Directions for this task: What is needed here is every line of the records that includes "display".

**** Source information ****

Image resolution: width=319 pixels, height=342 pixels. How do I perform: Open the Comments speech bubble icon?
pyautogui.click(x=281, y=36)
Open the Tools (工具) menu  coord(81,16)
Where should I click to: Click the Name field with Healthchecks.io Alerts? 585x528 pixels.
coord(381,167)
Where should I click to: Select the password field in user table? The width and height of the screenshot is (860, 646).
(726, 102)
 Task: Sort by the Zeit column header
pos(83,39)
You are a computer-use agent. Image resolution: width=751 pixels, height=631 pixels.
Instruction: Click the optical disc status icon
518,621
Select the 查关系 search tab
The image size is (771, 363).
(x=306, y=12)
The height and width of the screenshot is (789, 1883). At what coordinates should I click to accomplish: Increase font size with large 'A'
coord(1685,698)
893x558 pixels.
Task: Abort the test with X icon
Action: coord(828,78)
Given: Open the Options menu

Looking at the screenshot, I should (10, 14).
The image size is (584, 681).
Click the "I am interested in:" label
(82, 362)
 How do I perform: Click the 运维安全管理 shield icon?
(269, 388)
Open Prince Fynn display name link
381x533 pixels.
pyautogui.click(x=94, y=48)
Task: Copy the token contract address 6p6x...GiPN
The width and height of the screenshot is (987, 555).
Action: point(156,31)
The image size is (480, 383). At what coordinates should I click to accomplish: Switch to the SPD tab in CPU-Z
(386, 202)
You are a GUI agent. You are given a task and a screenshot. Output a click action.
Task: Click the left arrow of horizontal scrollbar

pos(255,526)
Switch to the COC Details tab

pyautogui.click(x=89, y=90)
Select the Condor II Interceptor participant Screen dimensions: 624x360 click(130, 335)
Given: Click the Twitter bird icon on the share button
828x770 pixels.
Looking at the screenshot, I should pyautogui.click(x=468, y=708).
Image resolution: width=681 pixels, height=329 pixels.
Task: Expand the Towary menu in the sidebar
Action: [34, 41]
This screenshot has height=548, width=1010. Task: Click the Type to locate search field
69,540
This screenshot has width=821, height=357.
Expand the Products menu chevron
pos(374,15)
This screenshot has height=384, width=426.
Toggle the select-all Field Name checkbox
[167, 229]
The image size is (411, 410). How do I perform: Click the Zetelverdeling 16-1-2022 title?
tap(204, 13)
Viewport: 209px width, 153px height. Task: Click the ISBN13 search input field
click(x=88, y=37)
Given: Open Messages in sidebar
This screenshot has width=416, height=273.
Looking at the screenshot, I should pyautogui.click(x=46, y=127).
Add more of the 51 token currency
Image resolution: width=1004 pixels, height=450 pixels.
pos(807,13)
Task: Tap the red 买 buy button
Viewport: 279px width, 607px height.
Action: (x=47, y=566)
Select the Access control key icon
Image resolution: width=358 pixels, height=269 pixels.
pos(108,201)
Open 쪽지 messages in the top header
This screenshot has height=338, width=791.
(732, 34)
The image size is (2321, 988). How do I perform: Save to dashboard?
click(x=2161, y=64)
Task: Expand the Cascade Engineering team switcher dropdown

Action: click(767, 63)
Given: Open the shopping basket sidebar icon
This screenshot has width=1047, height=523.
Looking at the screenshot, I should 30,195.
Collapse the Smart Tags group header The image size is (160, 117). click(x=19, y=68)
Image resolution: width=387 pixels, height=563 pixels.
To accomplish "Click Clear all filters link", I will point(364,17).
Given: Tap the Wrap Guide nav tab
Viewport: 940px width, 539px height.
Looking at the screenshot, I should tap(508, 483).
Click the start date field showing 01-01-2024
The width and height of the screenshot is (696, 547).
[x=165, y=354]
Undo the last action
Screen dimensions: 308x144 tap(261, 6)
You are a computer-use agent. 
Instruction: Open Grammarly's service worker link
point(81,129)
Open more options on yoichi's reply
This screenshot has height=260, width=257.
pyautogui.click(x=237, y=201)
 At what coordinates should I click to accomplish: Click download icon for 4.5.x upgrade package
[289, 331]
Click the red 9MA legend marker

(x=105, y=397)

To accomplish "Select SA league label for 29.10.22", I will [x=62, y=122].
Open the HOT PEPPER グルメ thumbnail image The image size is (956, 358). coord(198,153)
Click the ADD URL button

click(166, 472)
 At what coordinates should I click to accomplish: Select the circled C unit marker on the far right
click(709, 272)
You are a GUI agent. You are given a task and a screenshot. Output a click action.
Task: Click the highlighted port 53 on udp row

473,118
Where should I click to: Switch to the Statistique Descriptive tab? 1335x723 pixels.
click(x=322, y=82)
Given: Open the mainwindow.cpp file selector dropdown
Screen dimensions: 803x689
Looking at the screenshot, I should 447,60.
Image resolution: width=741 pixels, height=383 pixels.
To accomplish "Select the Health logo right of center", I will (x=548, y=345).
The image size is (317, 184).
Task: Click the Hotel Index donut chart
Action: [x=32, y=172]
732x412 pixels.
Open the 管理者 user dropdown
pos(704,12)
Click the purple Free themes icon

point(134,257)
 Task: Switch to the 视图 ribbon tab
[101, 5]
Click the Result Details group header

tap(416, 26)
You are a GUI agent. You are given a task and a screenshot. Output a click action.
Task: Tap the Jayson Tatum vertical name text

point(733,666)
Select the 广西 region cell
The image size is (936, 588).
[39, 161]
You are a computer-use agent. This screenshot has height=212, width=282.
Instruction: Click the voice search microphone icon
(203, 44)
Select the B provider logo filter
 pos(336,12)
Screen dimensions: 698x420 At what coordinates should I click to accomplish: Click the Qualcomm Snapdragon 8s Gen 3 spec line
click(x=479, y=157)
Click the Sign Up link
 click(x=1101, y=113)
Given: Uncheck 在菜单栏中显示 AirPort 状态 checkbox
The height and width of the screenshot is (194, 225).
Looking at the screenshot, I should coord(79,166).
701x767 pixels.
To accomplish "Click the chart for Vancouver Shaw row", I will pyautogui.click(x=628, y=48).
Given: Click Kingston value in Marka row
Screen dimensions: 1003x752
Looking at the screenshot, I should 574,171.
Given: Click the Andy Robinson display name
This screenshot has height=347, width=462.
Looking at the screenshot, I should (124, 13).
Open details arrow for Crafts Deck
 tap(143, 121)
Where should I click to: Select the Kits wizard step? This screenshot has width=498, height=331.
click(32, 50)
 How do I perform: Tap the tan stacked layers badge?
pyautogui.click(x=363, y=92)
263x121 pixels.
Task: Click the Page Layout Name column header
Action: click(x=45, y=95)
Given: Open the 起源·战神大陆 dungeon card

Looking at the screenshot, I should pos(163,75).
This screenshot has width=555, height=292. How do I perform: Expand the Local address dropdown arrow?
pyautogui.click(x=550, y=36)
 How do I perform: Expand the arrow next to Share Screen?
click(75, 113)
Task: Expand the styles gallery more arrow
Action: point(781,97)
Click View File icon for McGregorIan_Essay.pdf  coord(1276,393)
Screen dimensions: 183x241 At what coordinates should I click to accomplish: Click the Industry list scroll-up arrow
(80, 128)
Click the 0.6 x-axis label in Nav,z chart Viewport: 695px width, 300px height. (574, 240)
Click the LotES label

****

Solution for this task:
Open Prince Fynn display name link
Given: Click the Andy Robinson display name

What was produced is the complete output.